Seçilen bölüm:
Evet, ben de Grand Cour’da maç yaptım ama bir sorun vardı; ilgi ve sevgiyle kabiliyet arasındaki derin uçurum. Futbolu hep çok sevdim fakat hiçbir zaman özel bir kabiliyetim olmadı. Bir tek kalede iyiydim. Orada da bir iki defa yüzüme tekme aldım ve korktum. Zaten korkak biri olarak gösterebilirim kendimi. Mesela çocuklar yüksek duvarlardan atlar, ayaklarını kırar ama en azından bir dener. Ben hep temkinli oldum. Kalede mahalle takımına girerdim, pozisyon alırdım. Korktum, “Forvet oynayacağım” dedim. Ama vasattım. Diğer yandan kaleciliğe devam etmemekle de iyi ettim. Hele o yaşta forvetle bire bir kaldınız diyelim; siz onun ayağına yatacaksınız, adam sizin üzerinizden atlamıyor, kafanıza güm diye geçiriyor. Hâlâ görüyorum bazı forvetlerin bunu yaptığını... Allah kolaylık versin kalecilere. Bazıları Volkan Demirel’e kızıyor ama hakikaten anlayabiliyorum biraz onu. Forvetler Allah yaratmış demiyor. Bir kere parmağım kırıldı, bir kere kafam yarıldı...

Maçları takip eder miydiniz? Kahramanlarınız var mıydı?

Babamla giderdik maçlara. Radyodan da takip ederdim. Metin Oktay inanılmaz biriydi. Bir de Can Bartu’yu hayranlıkla takip ederdim. Babannemin kardeşi Pendik’te otururdu, Can Bartu onların komşusuydu. Bir keresinde onu denize girerken görmüştüm. Yakından gördüğümde çok heyecanlanmış, konuşamamıştım ama o bir şeyler söylemişti. Çok mutlu etmişti beni.

Ben hiçbir zaman futbolu ya da futbol seyircisini küçük görmedim. Klasik ‘aydın bakışı’na katılmıyorum. Aslında sizinle röportaj için sözleştikten sonra çok sevdiğim bir kitabı yeniden okumaya karar verdim. Bana göre on kere Nobel’i alması gereken bir yazar, Tim Parks... İtalya’da yaşayan bir İngiliz. Bahsettiğim kitabı A Season With Verona, Hellas Verona üzerine kaleme aldığı bir eser. Eserin alt başlığı da “Travels Around Italy in Search of Illusion, National Character ... and Goals!” Otobüsle takımın bütün maçlarına gitmiş ve ortaya çok derin bir kitap çıkarmış.

Malzeme:

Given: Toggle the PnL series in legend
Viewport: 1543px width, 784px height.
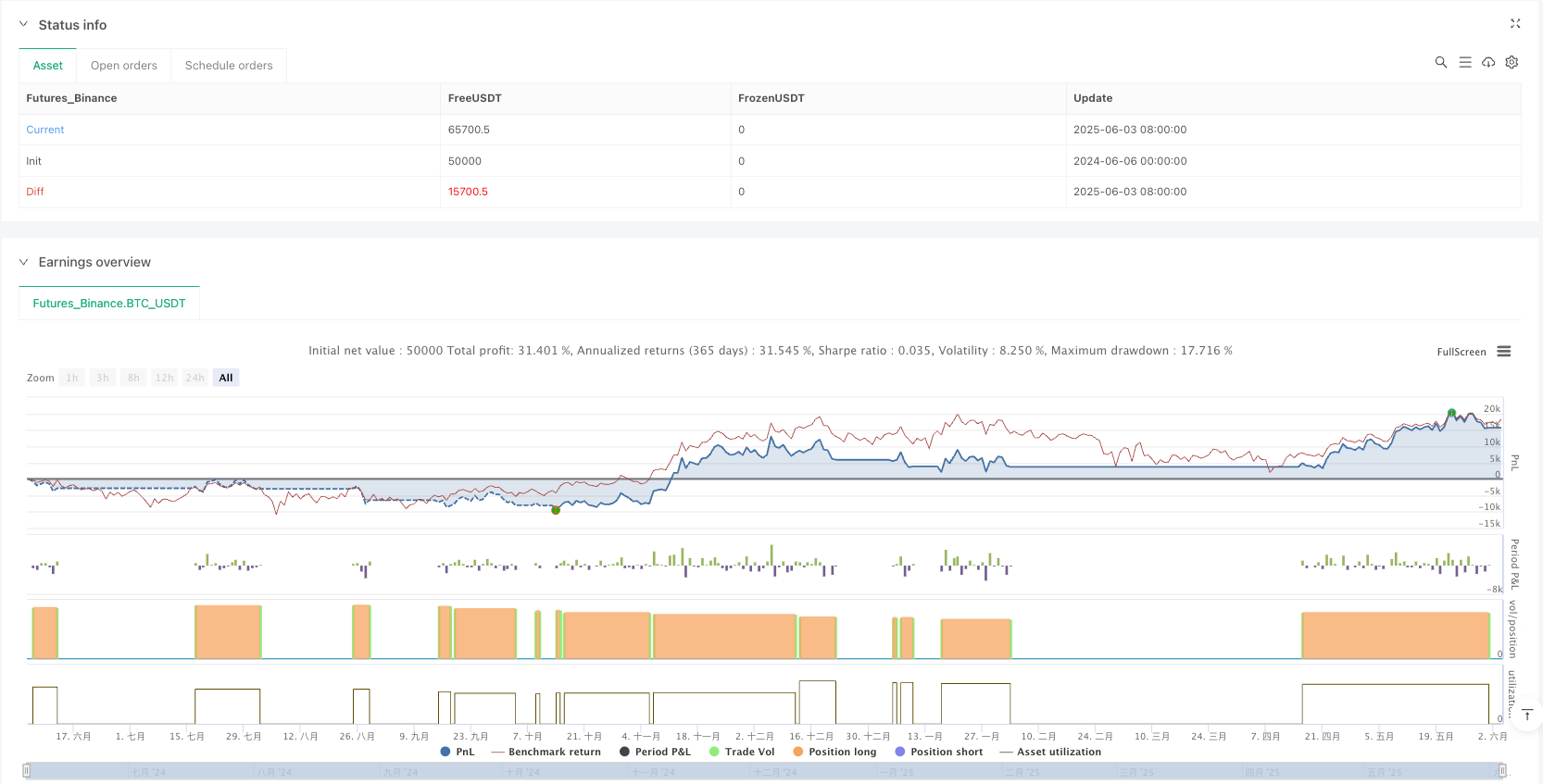Looking at the screenshot, I should coord(458,752).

Uygulanacak talimat: Futbol anılarının anlatıldığı röportaj metnini son cümlesinden sonra kaldığı yerden sürdürün.

Nihai sonuç:
Özellikle milli karakter meselesi mühim. Her ülke; çatlakları, bölünmeleri, birliktelikleri, ayrılıkları olan kırık bir ayna gibi. Futbol işte bu kırık aynayı insana gösteriyor. Tim Parks, sosyolojideki adıyla ‘participant observation’ metodunu uygulamış. Yani hem bir şeye katılıp o heyecanı yaşamış hem de gözlemci olarak bulunmuş. Futbol bu açıdan enteresandır. Ama şimdi böyle konuşuyorum da futbolla ilgilendiğim ilk zamanlarda sadece katılımcıydım, sonra gözlemci oldum. Sosyoloji okuduktan sonra farklı gözle bakmaya başladım. Yine de hayatta böyle bir kitap yazamam.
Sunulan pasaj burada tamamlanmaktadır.